- What to work on
Restate, word for word, the run of lines that starts at the line containing "Task: Like the tweet with heart icon" and ends with the final line of the listing. Leave pictures out.

- Material supplied

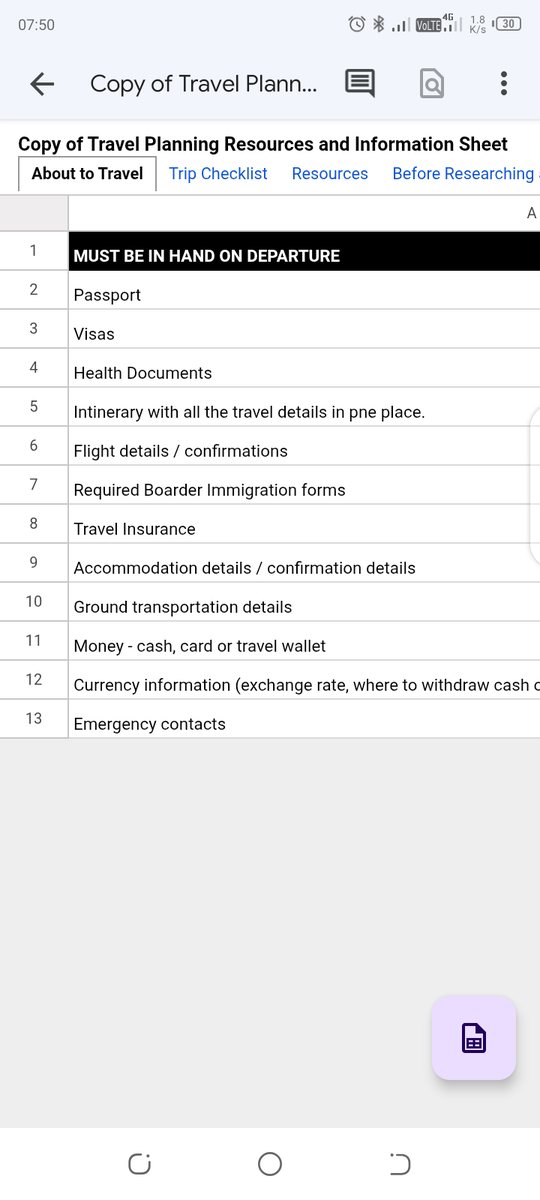Image resolution: width=540 pixels, height=1200 pixels.
Task: Tap the back arrow icon
Action: point(42,85)
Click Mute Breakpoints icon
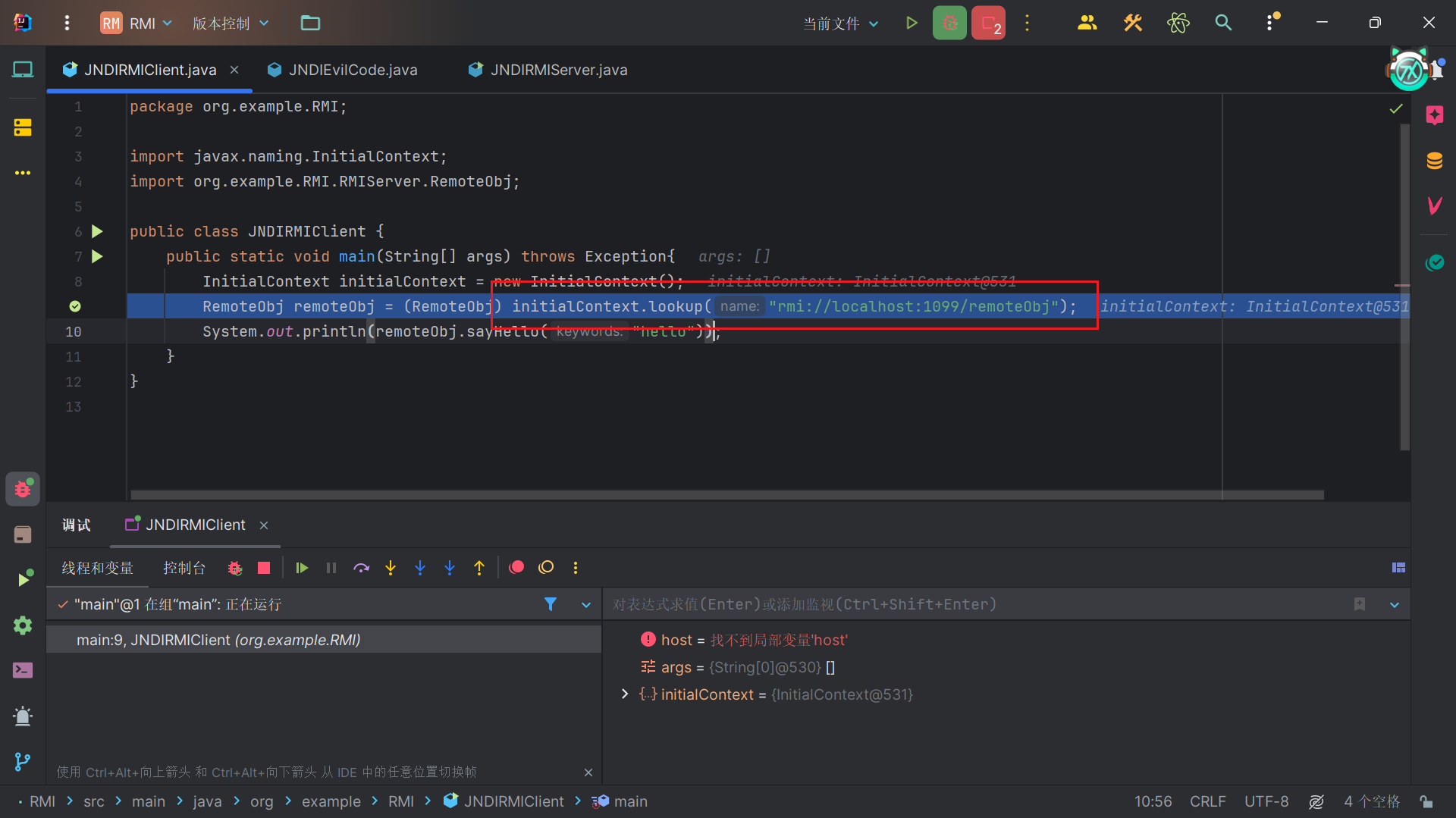This screenshot has width=1456, height=818. (546, 568)
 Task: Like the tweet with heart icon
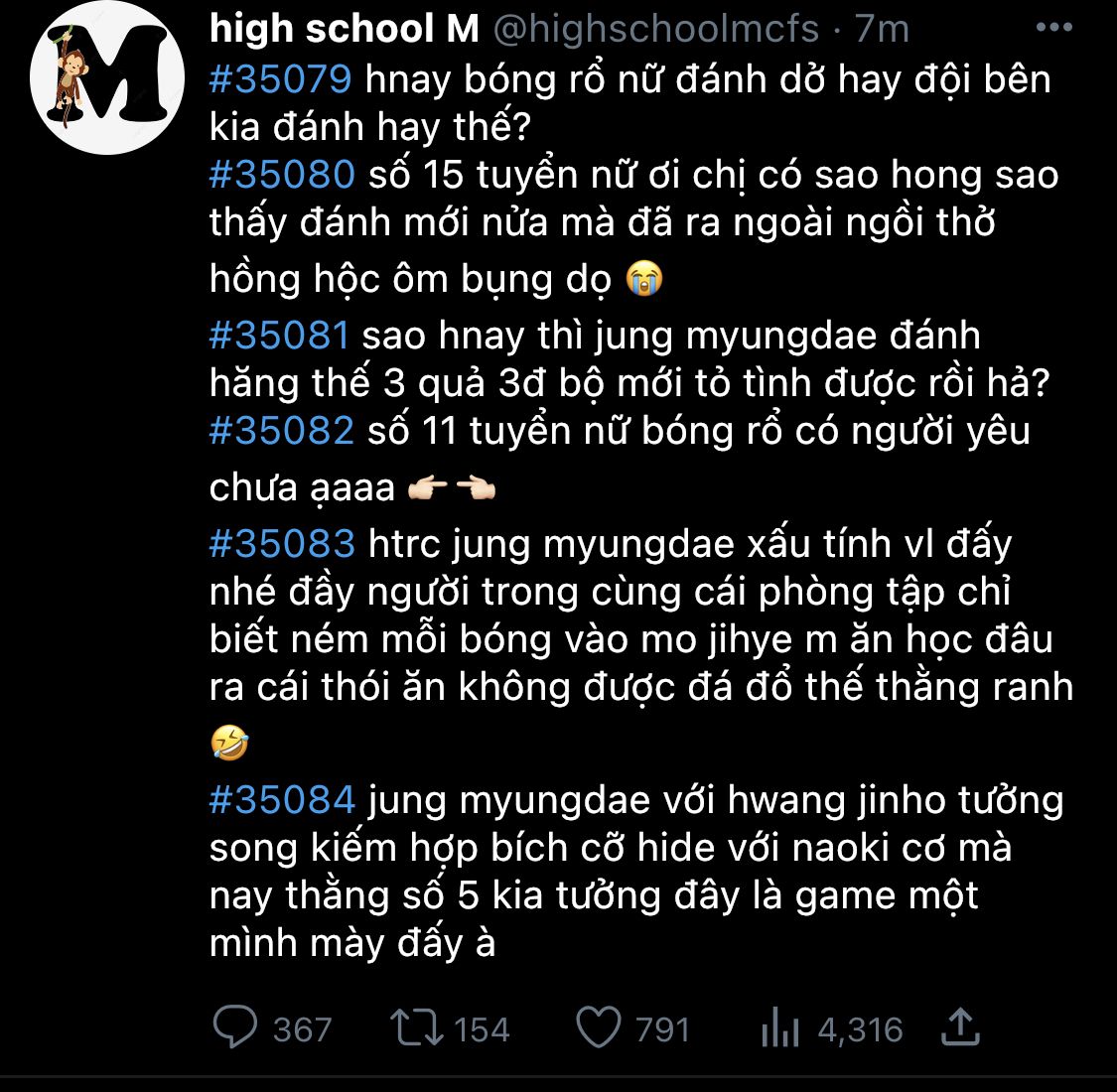[x=599, y=1028]
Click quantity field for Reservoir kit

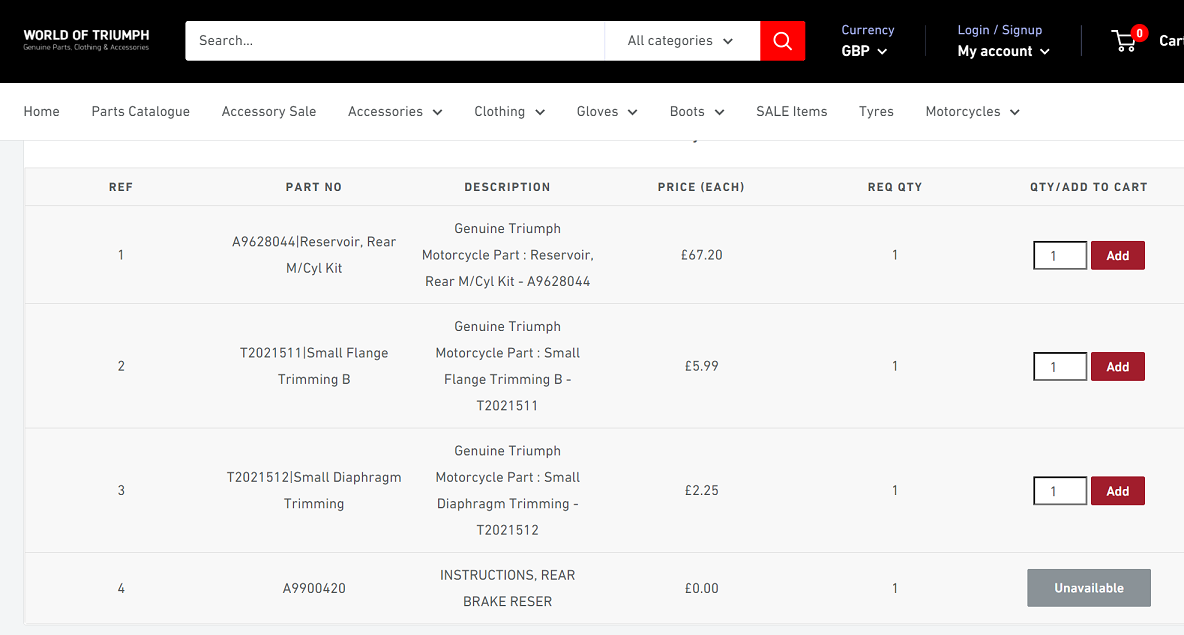[x=1059, y=256]
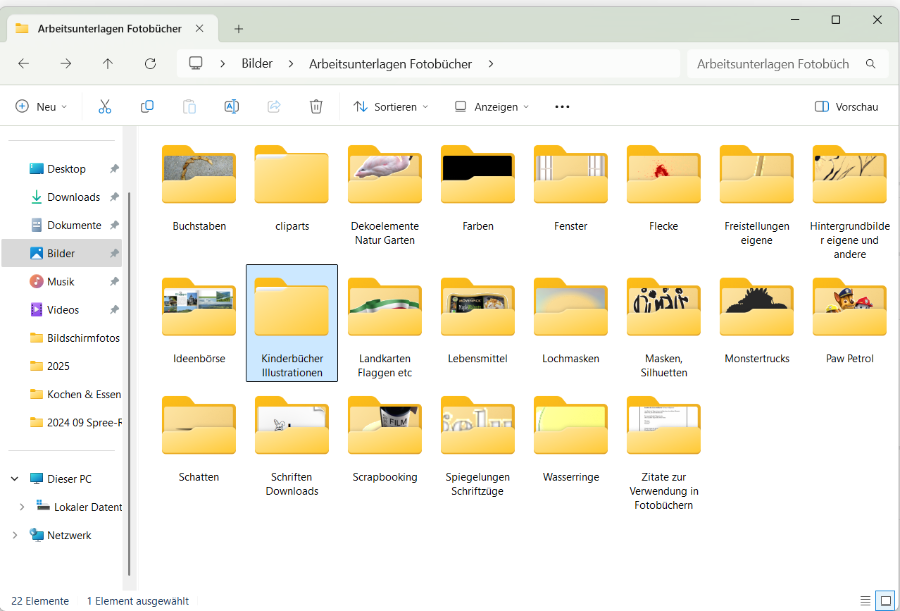Collapse the Dieser PC tree node
This screenshot has height=611, width=900.
click(x=15, y=479)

- Your response
 Task: Like the tweet with heart icon
[x=599, y=1028]
Click quantity field for Reservoir kit

[x=1059, y=256]
Collapse the Dieser PC tree node
This screenshot has height=611, width=900.
click(x=15, y=479)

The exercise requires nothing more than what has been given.